Another student-led group is suing a university because the school kicked the group off campus for requiring student leaders to agree with their faith tenets. The University of Iowa told InterVarsity Christian Fellowship they weren’t allowed to hold their meetings on campus because they require their members to hold to specific faith standards and kicked them out — in response, InterVarsity sued.

The University of Iowa did the same thing last year with Business Leaders in Christ, or BLinC. This kind of blatant discrimination — one that infringes on religious freedom via the pretense of protecting other kids’ feelings — is happening regularly among secular universities and it needs to stop.

College administrators need to realize that collegiate groups who form and require their members to meet specific standards is hardly discrimination. The University of Iowa appears to be so bent on political correctness they are punishing all kinds of organizations that do this, including the Sikh Awareness Club, the Chinese Student Christian Fellowship, the Imam Mahdi Organization, and the Latter-day Saint Student Association, and banned those groups too. Fraternities and sororities have similar specific standards (unrelated to faith of course), yet they are allowed to continue to meet per usual.

InterVarsity has been a part of campus life for more than two decades. All students are welcome, but just like the 500-plus other student groups on campus, it has a distinct mission and asks its leaders to embrace their specific faith tenets. Despite this history, in June, the university abruptly ordered the group to drop its religious leadership standards within two weeks. They said the leaders of the groups could not even be “strongly encouraged” to share its faith. In July, after InterVarsity explained why it couldn’t ask its members to quiet their conscience, the university officially deregistered the group, along with several other groups with specific ideological faith requirements.

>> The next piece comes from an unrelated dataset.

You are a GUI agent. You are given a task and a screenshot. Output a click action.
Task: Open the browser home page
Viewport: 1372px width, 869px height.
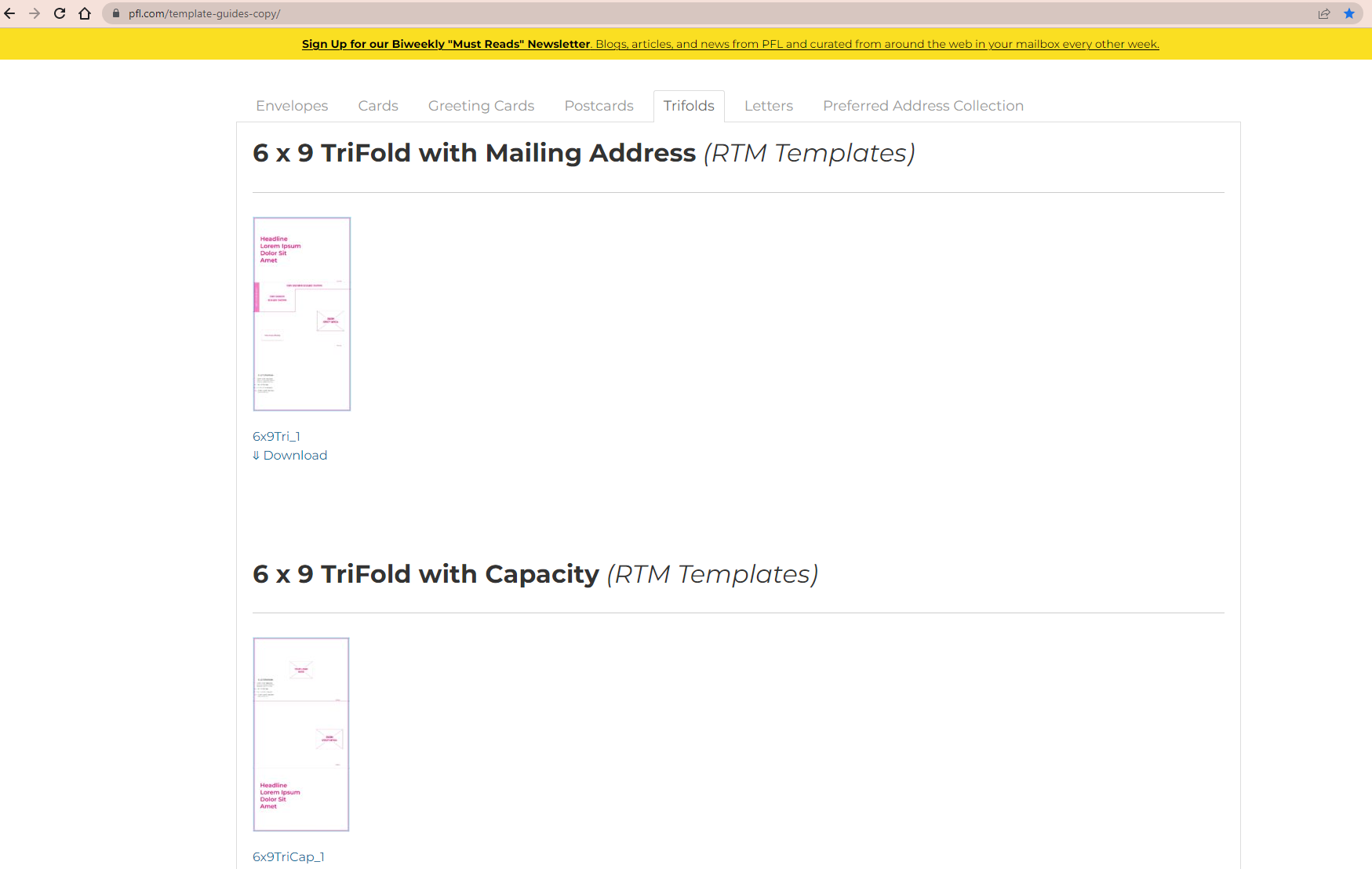85,13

Kristina Schrock, student president of InterVarsity Graduate Christian Fellowship, is disappointed at the university’s blatant attempt to squelch religious freedom in the name of feigned concern over discrimination to others. “We’re grateful to have been part of the University community for 25 years, and we think that the University has been a richer place for having Sikh, Muslim, Mormon, Catholic, Jewish, atheist, and Christian groups. Because we love our school, we hope it reconsiders and lets religious groups continue to authentically reflect their religious roots,” she said in a statement provided by Becket, the legal organization representing InterVarsity.

Political correctness in society at large is taking root and propagating at the collegiate level, and this kind of religious discrimination is an example. It’s not only unconstitutional, but it’s an attempt to bend to the whims of social justice warriors and it needs to stop.